La dudosa verdad del presidente

Fernando Ónega
Fernando Ónega DESDE LA CORTE

OPINIÓN

E. Parra. POOL

01 jul 2021 . Actualizado a las 09:31 h.

En medio de todas las dudas que suscita el independentismo catalán -dudas serias, profundas, que afectan nada menos que a la unidad nacional- surgió la voz de la seguridad del presidente del Gobierno. Fue ayer, en el Congreso de los Diputados, en un pleno que parecía un debate sobre el estado de la nación o una moción de censura al presidente del Partido Popular. Y fue muy contundente: España no se rompe, no habrá referendo de autodeterminación. Hasta donde pude escuchar, no expresó la misma seguridad ante la demanda de amnistía. Y terminó sus palabras de las 15,30 con un grito muy coherente con todo lo que había expresado en la sesión parlamentaria: «Optimismo es lo que necesita la sociedad».

El optimismo del señor Sánchez tiene buena intención: un presidente de Gobierno tiene que transmitir confianza y suscitar esperanza en el futuro. Para alimentar el pesimismo y el desaliento ya están los datos. Que se lo pregunten a Zapatero, el primer optimista antropológico, el gran político derrotado por los números fríos de una crisis. Ahora, la seguridad que intentó transmitir el señor Sánchez tropezó con dos obstáculos perfectamente previsibles. El primero fue Pablo Casado en discursos de extrema dureza, pero de gran eficacia para la mentalidad conservadora. Los vaticinios de Casado quizá sean alarmistas, desde luego no le aportan ni un voto en Cataluña, pero responden a un estado de opinión muy extendido y de frecuente eco en la opinión publicada. Y el nombre de Pedro Sánchez se enfrenta a un peligro evidente: no todo el mundo lo identifica con la verdad.
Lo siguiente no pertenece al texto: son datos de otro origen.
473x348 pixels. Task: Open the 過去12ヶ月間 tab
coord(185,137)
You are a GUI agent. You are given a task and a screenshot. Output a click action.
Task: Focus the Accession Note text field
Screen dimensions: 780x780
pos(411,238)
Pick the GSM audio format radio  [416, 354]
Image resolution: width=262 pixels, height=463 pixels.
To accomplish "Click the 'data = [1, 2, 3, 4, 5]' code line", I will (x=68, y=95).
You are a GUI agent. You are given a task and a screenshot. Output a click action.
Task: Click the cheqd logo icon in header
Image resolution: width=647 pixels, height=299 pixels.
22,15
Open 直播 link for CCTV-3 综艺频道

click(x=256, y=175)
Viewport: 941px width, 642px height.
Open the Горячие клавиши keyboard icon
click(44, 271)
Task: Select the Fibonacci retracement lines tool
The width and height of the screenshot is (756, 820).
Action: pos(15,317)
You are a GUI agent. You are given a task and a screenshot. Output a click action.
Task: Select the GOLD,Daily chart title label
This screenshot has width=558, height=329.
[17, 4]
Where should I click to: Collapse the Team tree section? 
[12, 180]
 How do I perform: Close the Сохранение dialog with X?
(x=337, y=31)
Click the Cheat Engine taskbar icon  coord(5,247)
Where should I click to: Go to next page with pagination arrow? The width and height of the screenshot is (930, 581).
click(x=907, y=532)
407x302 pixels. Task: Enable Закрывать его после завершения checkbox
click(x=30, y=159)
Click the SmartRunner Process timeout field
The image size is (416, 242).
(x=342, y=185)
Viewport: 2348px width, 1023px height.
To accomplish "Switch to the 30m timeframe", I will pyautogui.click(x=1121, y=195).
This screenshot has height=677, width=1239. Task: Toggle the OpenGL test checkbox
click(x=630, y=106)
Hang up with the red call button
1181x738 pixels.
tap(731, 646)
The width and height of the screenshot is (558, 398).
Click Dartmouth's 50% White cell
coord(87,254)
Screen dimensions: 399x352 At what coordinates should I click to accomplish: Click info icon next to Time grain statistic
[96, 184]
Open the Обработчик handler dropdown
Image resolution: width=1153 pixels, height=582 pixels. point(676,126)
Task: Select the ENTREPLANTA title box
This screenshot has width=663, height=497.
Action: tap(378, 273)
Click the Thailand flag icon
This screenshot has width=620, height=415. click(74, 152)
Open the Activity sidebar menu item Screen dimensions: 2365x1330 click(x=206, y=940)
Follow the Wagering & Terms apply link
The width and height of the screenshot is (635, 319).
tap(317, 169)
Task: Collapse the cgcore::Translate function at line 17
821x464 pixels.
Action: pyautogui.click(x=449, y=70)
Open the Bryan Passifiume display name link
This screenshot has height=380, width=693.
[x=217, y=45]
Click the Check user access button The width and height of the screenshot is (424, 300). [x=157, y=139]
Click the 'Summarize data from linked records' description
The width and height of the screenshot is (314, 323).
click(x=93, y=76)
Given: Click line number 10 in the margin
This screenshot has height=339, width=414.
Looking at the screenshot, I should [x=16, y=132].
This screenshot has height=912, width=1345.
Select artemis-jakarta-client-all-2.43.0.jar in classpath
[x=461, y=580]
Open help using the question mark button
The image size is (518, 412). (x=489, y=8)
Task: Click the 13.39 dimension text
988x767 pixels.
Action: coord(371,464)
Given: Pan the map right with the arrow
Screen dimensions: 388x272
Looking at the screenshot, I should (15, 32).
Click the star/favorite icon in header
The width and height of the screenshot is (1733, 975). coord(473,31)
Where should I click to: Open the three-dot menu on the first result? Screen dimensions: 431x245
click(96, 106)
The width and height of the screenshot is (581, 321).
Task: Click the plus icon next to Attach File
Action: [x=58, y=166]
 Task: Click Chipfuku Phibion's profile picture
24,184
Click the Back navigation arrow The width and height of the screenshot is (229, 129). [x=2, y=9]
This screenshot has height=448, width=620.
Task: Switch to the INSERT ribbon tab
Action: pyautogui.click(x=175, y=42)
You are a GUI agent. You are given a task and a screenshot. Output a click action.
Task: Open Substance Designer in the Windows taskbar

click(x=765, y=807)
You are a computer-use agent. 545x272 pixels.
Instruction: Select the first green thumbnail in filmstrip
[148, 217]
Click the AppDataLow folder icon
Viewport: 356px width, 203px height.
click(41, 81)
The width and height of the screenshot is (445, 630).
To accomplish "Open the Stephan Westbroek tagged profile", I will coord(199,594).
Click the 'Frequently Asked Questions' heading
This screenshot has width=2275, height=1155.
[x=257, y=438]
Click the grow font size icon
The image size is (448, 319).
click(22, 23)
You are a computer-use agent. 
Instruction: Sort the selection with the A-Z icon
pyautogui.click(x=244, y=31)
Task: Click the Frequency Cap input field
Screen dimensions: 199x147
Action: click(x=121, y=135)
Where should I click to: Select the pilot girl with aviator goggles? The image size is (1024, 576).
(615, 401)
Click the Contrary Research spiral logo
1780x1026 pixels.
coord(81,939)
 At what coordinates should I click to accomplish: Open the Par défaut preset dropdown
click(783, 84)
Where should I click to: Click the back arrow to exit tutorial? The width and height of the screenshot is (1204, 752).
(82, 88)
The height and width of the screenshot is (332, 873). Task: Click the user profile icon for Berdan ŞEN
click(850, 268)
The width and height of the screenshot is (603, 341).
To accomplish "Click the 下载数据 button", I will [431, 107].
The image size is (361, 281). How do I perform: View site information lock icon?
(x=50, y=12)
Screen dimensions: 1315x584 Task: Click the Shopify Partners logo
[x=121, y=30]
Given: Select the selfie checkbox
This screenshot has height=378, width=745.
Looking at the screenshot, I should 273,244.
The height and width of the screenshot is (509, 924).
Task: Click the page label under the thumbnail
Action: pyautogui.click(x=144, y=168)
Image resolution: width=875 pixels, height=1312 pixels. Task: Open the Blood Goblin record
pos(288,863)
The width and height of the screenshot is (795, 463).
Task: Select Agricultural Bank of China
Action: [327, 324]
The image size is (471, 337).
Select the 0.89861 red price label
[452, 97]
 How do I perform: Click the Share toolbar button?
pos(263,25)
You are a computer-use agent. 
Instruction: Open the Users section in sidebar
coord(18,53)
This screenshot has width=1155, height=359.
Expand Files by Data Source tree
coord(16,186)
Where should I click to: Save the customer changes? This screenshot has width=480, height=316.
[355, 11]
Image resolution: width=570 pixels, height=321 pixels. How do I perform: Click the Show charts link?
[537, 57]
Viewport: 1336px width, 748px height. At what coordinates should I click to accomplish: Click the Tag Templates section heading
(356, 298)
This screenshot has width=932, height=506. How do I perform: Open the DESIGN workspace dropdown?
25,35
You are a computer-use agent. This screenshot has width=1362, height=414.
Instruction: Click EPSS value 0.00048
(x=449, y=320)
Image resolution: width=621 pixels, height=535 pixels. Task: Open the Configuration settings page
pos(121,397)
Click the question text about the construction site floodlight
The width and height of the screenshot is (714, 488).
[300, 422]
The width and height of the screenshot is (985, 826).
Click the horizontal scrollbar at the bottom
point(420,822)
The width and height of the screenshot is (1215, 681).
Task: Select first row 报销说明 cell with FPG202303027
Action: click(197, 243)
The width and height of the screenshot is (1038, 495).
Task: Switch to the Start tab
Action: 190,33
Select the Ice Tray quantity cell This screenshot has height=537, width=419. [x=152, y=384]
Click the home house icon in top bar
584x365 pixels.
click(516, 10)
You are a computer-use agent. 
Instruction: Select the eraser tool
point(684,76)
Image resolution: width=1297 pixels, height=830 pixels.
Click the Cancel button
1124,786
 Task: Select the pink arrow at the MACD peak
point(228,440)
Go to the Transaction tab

Sus contradicciones han diseñado la estrategia conservadora: no es de fiar porque miente. Al señor Sánchez le parece improperio. A otros les parece una definición.

El segundo obstáculo fue puesto en la calzada parlamentaria por uno de los socios del Gobierno de coalición, el diputado de Esquerra Republicana Gabriel Rufián, y está cargado de maldad, como casi todo lo que dice Rufián. Sus cortas palabras cayeron sobre el pleno como una bomba de racimo: «Claro -le dijo a Sánchez-, también prometió que no habría indultos... Denos tiempo».